RIYADH: Saudi Arabia’s Council of Economic and Development Affairs on Tuesday approved the Privatization Program that is one of 12 key elements of the Kingdom’s Vision 2030. 

The program is aimed at increasing job opportunities for Saudi nationals, attracting the latest technologies and innovations, and supporting economic development.

It encourages both local and foreign investment in order to enhance the role of the private sector, with government entities adopting a regulatory and supervisory role. The aim is to increase the private sector’s contribution to GDP from 40 percent to 65 percent by 2030. 

The program will aim to reach its objectives through encouraging the private sector to invest in establishing new schools, universities and health centers, while the government pursues its organizational and supervisory role in health and education.

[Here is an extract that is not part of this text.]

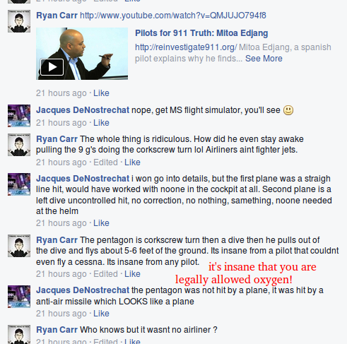Expand the video description with See More
Image resolution: width=347 pixels, height=344 pixels.
pos(264,59)
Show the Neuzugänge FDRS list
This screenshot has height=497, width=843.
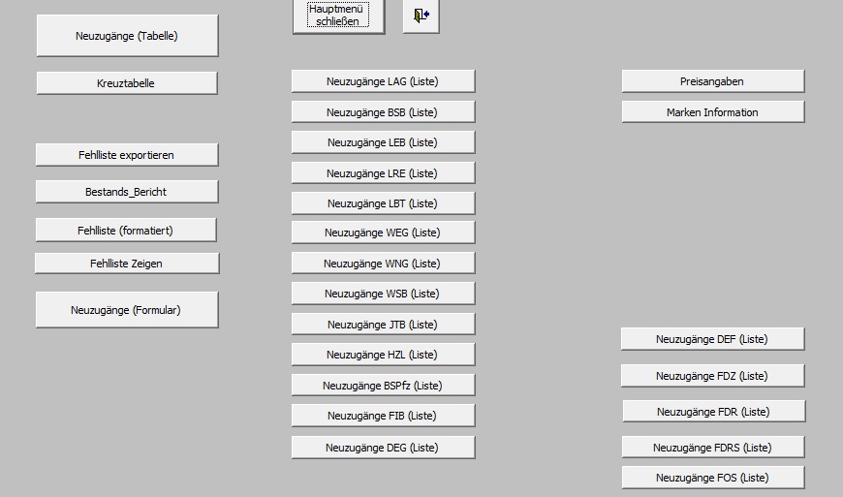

The privatization program aims to benefit from previous success stories, with the private sector’s collaboration in the development of infrastructure, and its involvement on a large scale in sectors such as energy, water, transport, telecommunications, petrochemicals and finance.

The program sets out a series of objectives in three areas: Developing a general legal framework for policies related to privatization; establishing organizational foundations and dedicated institutions to execute the policies; and setting a timescale for their delivery. 

The Council of Economic and Development Affairs is headed by Crown Prince Mohammed bin Salman.